We’re all waiting to see ‘Titane’, about…well, about a woman who has…er…relations…with a car. And there are some other heavy hitters coming. Meryl Streep and Leonardo DiCaprio stress out in ‘Don’t Look Up’ from Adam McKay, who brought us ‘The Big Short’. It’s about the media coverage of the end of the world. And another bleakly funny apocalypse movie, ‘Silent Night’, is British and stars Keira Knightley as the hostess of an end-of-things dinner.
Watching ‘Boiling Point’ was so stressful that it nearly gave me a heart attack. Set in a London restaurant over one night it follows the head chef, battling his addiction, his family, the food critic who just arrived and the health & safety inspectors, all shot in a single take. You’ll never want to work in the restaurant trade after seeing this.

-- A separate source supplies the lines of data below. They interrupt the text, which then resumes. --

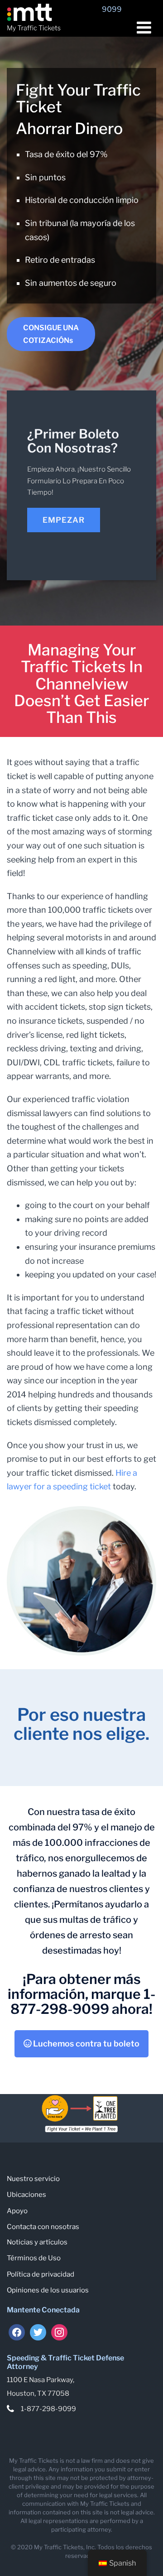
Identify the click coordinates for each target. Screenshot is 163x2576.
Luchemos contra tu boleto (85, 2043)
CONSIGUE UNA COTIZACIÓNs (51, 333)
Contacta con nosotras (43, 2227)
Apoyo (17, 2211)
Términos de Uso (34, 2258)
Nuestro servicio (33, 2179)
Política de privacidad (40, 2274)
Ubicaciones (26, 2195)
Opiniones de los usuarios (48, 2290)
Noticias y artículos (37, 2242)
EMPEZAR (64, 520)
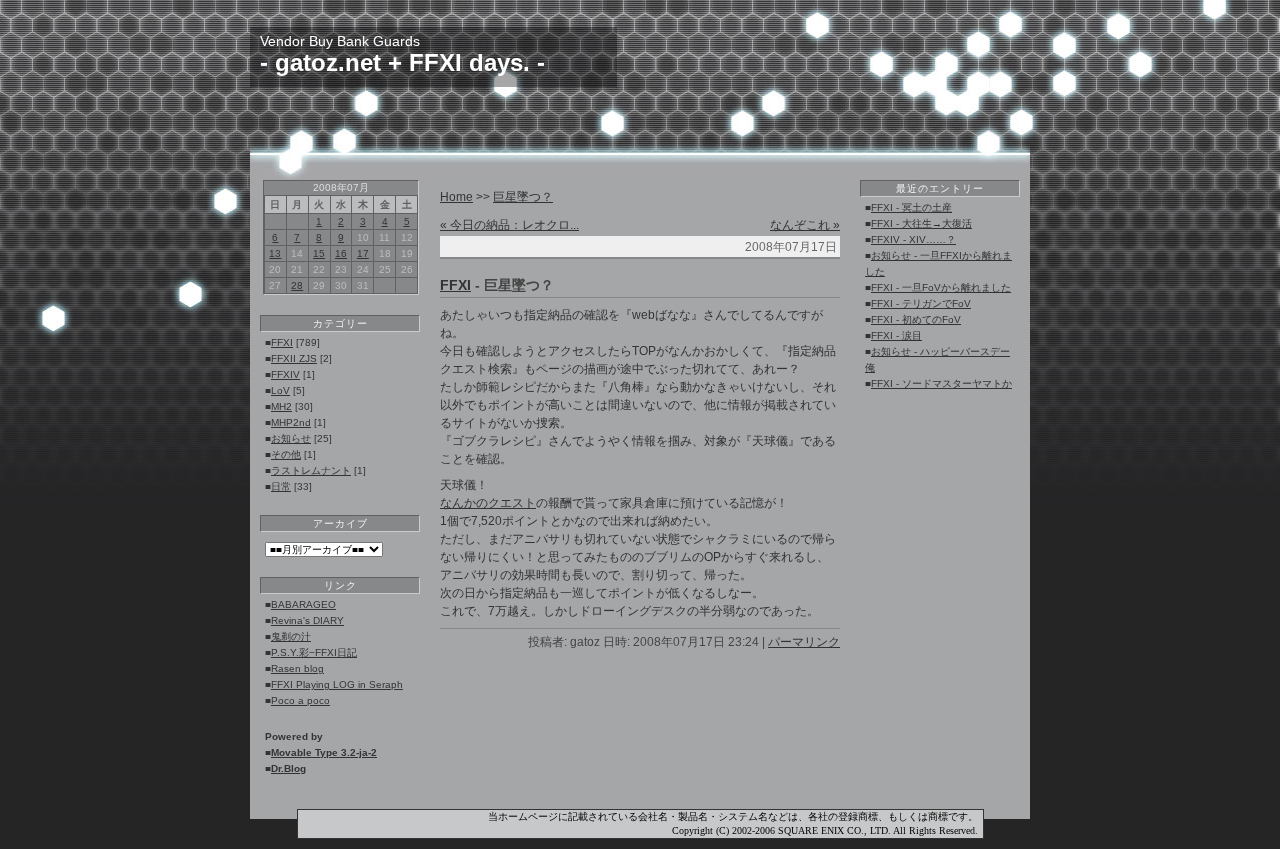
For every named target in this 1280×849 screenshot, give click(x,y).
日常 (281, 486)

‘The Power of the Dog’ has Award Winner stamped all over it. Jane Campion’s tale of another toxic male, this time a cowboy played by Benedict Cumberbatch, left me cold but you may love it.
‘The Innocents’ is a re-imagining of Henry James’ eerie ghost story. It’s hard to wipe away the memory of the Jack Clayton remake with Deborah Kerr, and better to let it stand alone. Set in playgrounds and neighbouring houses, it feels closer to ‘Let The Right One In’, but has a disturbing sensibility all of its own.
As for British films there’s plenty of English Heritage rubbish and things with gangsters in of the ‘Oi, did you call my pint a poof?’ variety. ‘Last Night in Soho’ is reviewed here. Coming soon is the Railway Children sequel with Jenny Agutter and yes, Bernard Cribbins.
I liked ‘Worth’ starring Stanley Tucci about the compensation paid to the victims of 9/11. There are too many near misses like ‘The Eyes of Tammy Faye’, which goes too easy on Faye’s complicity in the religious broadcasting scandal, and the musical ‘Dear Evan Hansen’, which shoots itself in the foot by casting the original stage star, now in his late twenties, as a 17 year-old.
It was a good year for musicals, from the bouncy, feel-good ‘In The Heights’ and ‘Everybody Loves Jamie’ to the biographical ‘Tick…tick…Boom!’, ‘Cyrano’ and the upcoming ‘West Side Story’.